McKinsey Plant Defense Game: How It Works & How to Practice
The McKinsey Plant Defense game is a tower-defense-style task where you place defenders to protect a plant from waves of invaders. Here is what candidates report, what it really measures, and how to train the planning and quick adjustment it demands for free.
TL;DR: The McKinsey Plant Defense game is a task in the McKinsey Solve assessment (formerly Imbellus) that plays like tower defense: you position defenders across a terrain to stop successive waves of threats reaching a plant. It measures planning, prioritisation, and the ability to adapt as new information arrives — and Solve logs how you decide, not only whether you survive. You cannot rehearse the exact game, but the planning and quick, calm adjustment behind it are trainable for free.
What the Plant Defense game is
Candidates describe a map with a plant or region to protect, a set of defenders or barriers you can place, and waves of invaders that arrive over several turns. Before each wave you get information about what is coming, and you decide where to position your limited resources to hold the line. Terrain features matter — some paths are easier to defend than others — so placement is a real decision, not a formality.
It sits inside McKinsey Solve, the assessment that grew out of what applicants used to call the Imbellus test or the Problem Solving Game. As with the rest of Solve, the specifics shift between versions, and McKinsey does not publish the rules. Whatever a forum thread describes, your official invitation and its tutorial are the only account you should fully trust.
What it actually measures
Underneath the game art, Plant Defense is about planning under constraints and adapting to new information. You have limited resources, incomplete knowledge of future waves, and terrain that rewards thinking ahead. Good play looks like: read the incoming threat, prioritise the most vulnerable routes, commit resources deliberately, then revise your setup as the waves reveal more.
The two capacities in view are strategic planning (allocating scarce resources against a changing threat) and adaptability (updating your plan without panicking when the first approach falls short). There is a mild time-pressure element too, so composure matters.
As everywhere in Solve, process data is recorded. The tool can see how you respond after a wave breaks through, whether you adjust methodically or thrash, and how you balance defending now versus preparing for later. That is why there is no single "winning layout" to memorise — the assessment is partly grading the quality of your decisions along the way.
How to practise the skills (free)
You cannot practise the real Plant Defense game, but you can train the muscles it uses: planning a route through constraints, adjusting calmly under mild pressure, and inferring rules quickly.
Use the pathfinder puzzle to rehearse planning a solution across a constrained space and re-planning when conditions change — the same commit-then-adapt loop the waves force on you. Add the reaction time test so that when the pace picks up your responses stay smooth rather than rushed, and inductive reasoning to get faster at reading a pattern (here, the shape of an incoming threat) and responding to it correctly.

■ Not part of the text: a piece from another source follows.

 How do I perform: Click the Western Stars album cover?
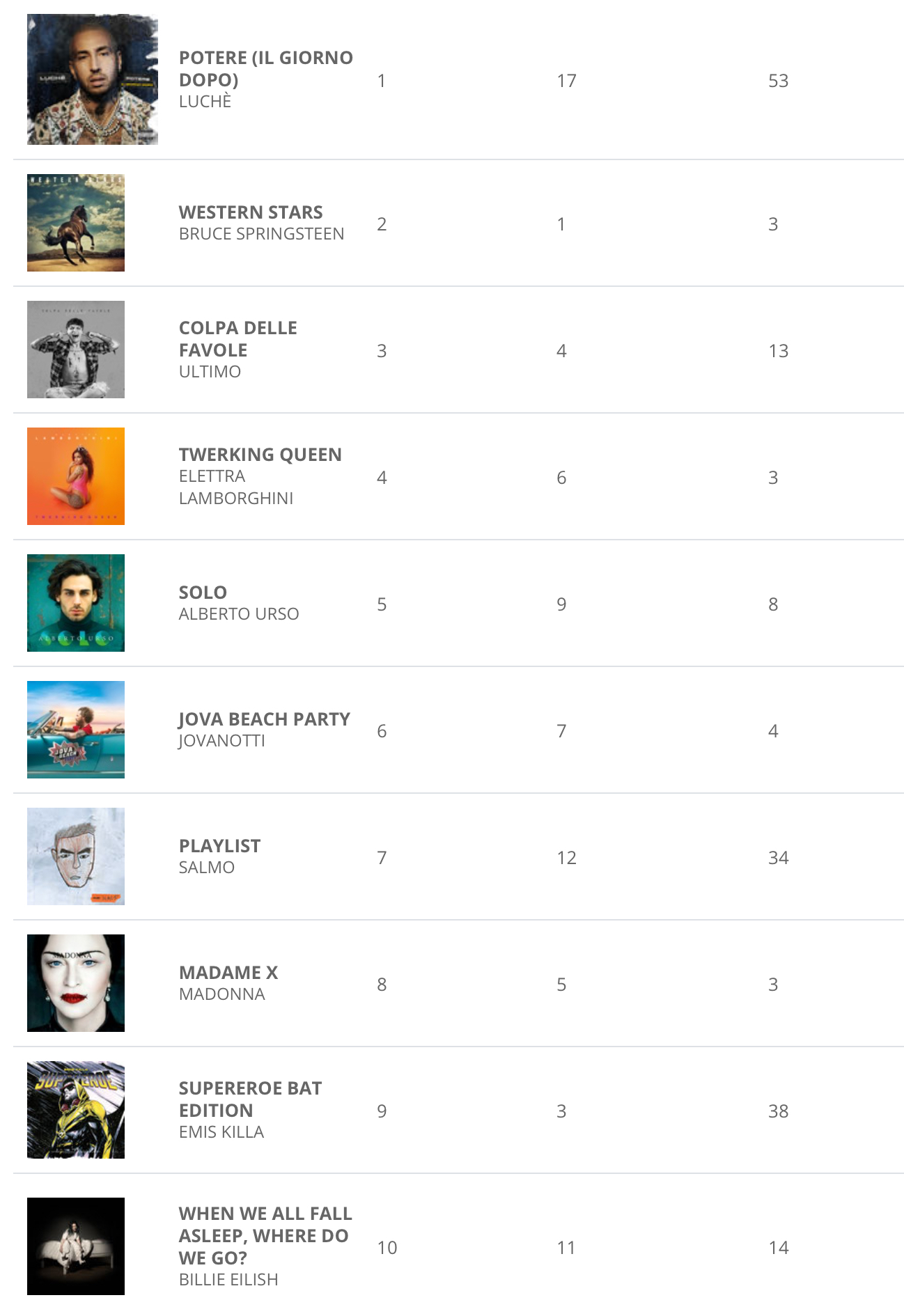(x=76, y=223)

These build the underlying skills, not a copy of the McKinsey task. What transfers is the working style: anticipate, prioritise, place deliberately, and adjust without losing your head.
The rest of McKinsey Solve
Plant Defense is one of several modules. The McKinsey Solve game guide explains the full assessment and its scoring, and the complete guide to game-based hiring assessments shows how McKinsey compares with HireVue, pymetrics, and Arctic Shores.
The best-known Solve task is covered in the McKinsey Ecosystem Building game guide — worth reading, since both games reward the same methodical planning.
FAQ
Is Plant Defense just a video game? It borrows the tower-defense format, but it is built to observe how you plan, prioritise, and adapt with limited resources. The "game" is a wrapper around a decision-making assessment.
Can I get the answers or an optimal layout? No. The maps and waves vary, and Solve grades your process — how you decide and adjust — as much as the outcome. A memorised layout would not survive a changed map or reproduce the deliberate reasoning the tool is watching for.
How important is speed versus strategy? Strategy first. There is time pressure, but a well-prioritised, well-placed defence beats fast, scattered clicking. Stay composed and decide deliberately.
What is the most common mistake? Spreading resources thinly everywhere instead of defending the routes that actually matter, then panicking when a wave breaks through. Anticipate, concentrate your defence, and adjust calmly.
GamePrep is an independent practice platform and is not affiliated with McKinsey & Company. McKinsey does not publish its game rules and the Solve assessment changes — verify everything against your invitation. We provide related skills practice only — no leaked questions or answers.